Material for the task:
----

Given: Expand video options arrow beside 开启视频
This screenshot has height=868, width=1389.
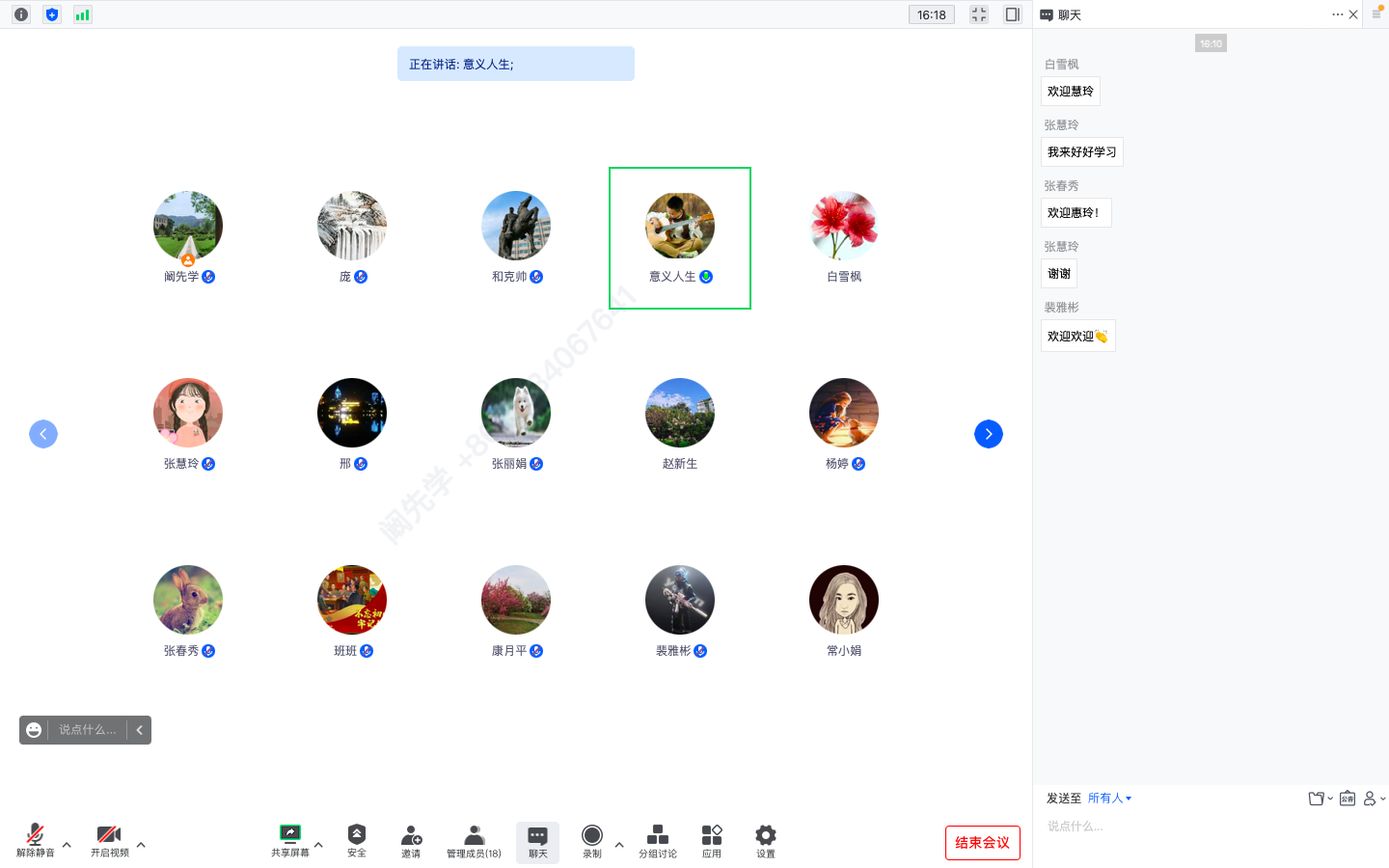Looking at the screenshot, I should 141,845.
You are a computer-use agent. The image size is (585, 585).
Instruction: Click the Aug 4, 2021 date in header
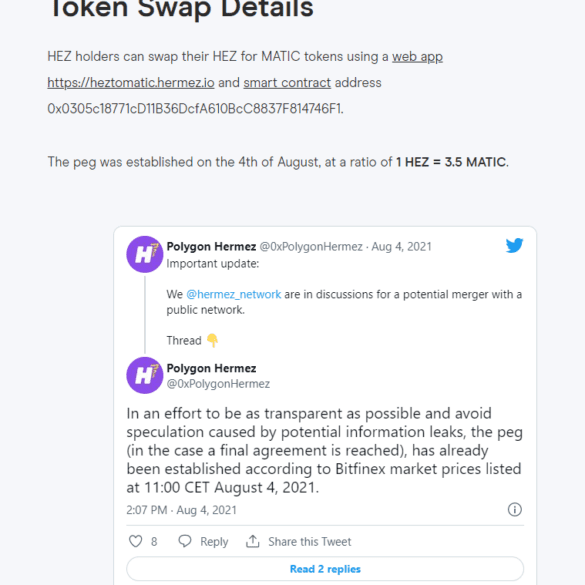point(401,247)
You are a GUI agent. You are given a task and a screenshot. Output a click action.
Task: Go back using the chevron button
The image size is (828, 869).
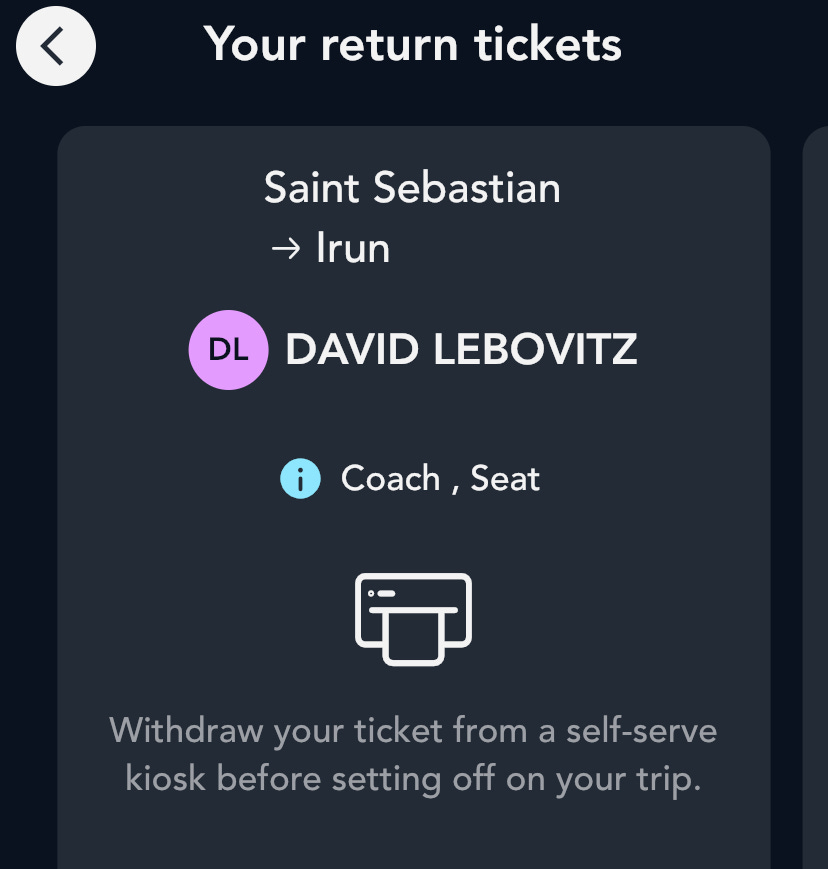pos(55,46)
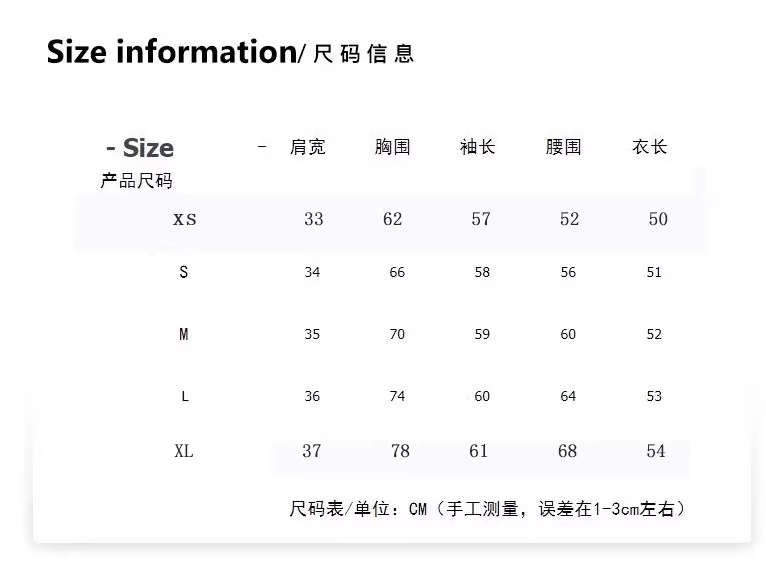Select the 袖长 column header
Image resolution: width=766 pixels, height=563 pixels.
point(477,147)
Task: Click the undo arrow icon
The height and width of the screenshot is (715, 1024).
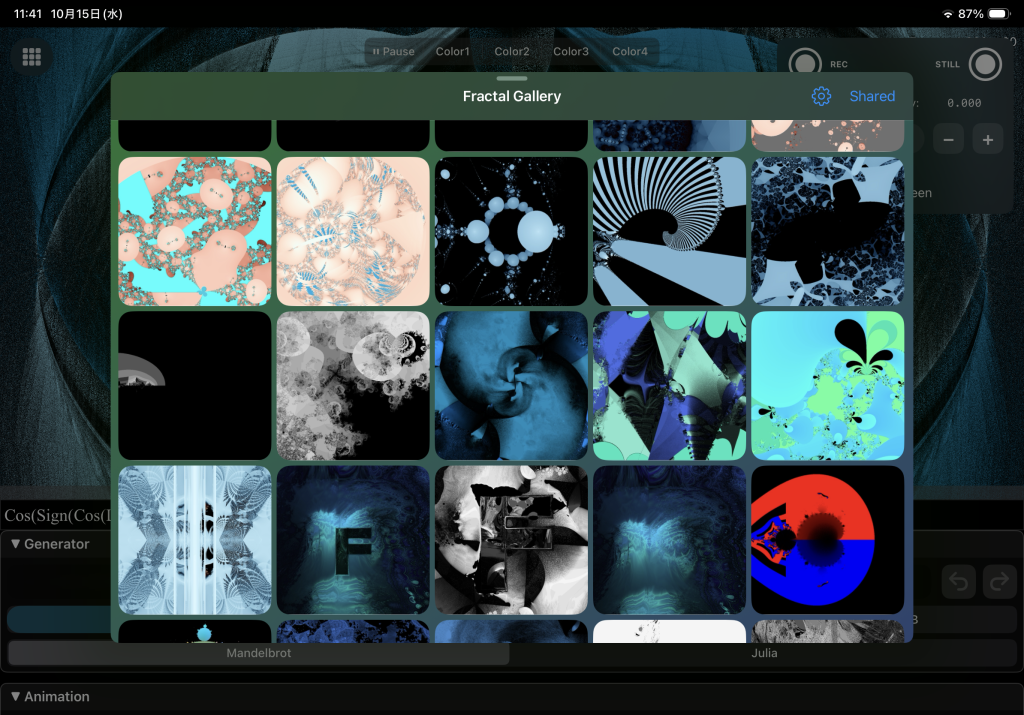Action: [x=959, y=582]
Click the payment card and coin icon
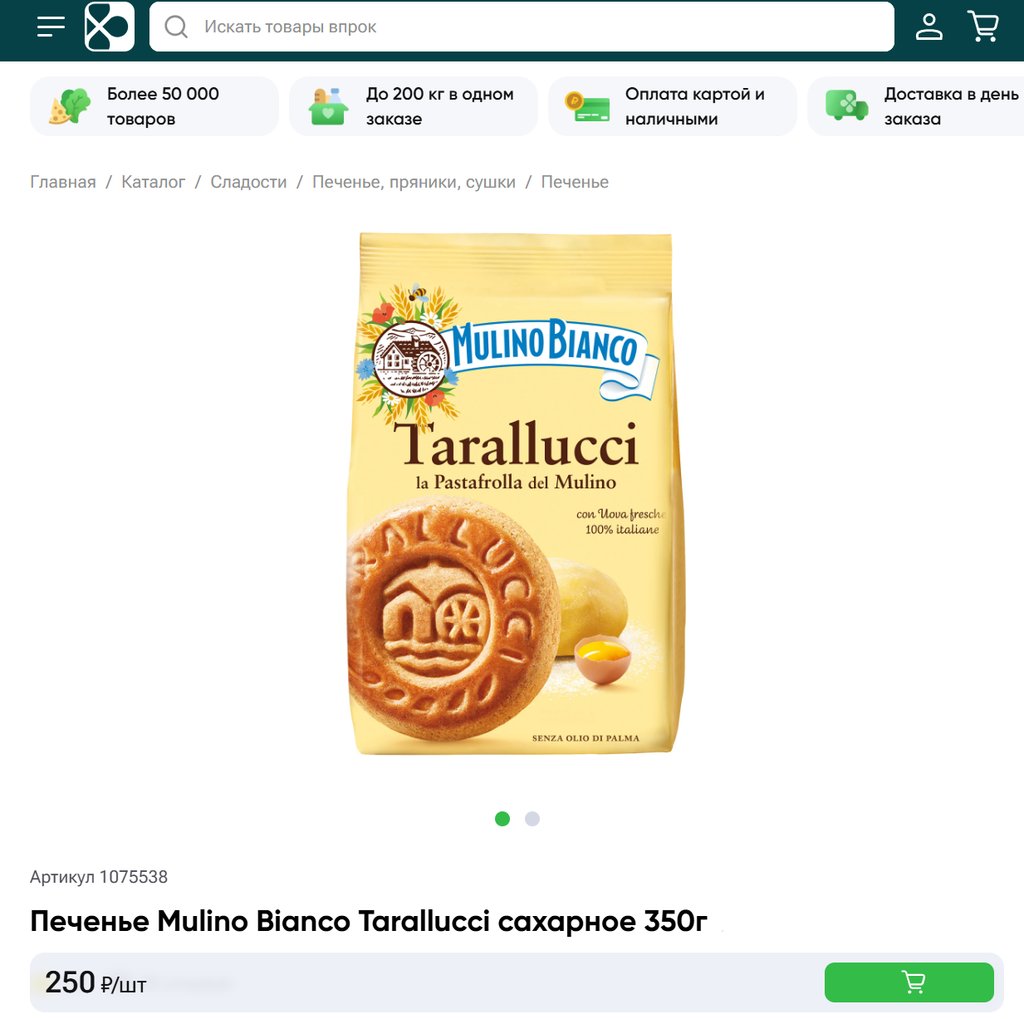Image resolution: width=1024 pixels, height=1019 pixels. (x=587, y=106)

----

Work instructions:
Copy the listing character for character, pictures omitted.

Reply to the exercise:
Given: Expand video options arrow beside 开启视频
This screenshot has height=868, width=1389.
Looking at the screenshot, I should 141,845.
You are a computer-use agent. The image size is (585, 585).
Instruction: Click the Aug 4, 2021 date in header
point(401,247)
You are a GUI agent. You are given a task and a screenshot. Output a click action.
Task: Go back using the chevron button
The image size is (828, 869).
pos(55,46)
Select the 袖长 column header
Image resolution: width=766 pixels, height=563 pixels.
point(477,147)
Task: Click the undo arrow icon
The height and width of the screenshot is (715, 1024).
Action: [x=959, y=582]
Click the payment card and coin icon
Image resolution: width=1024 pixels, height=1019 pixels. (x=587, y=106)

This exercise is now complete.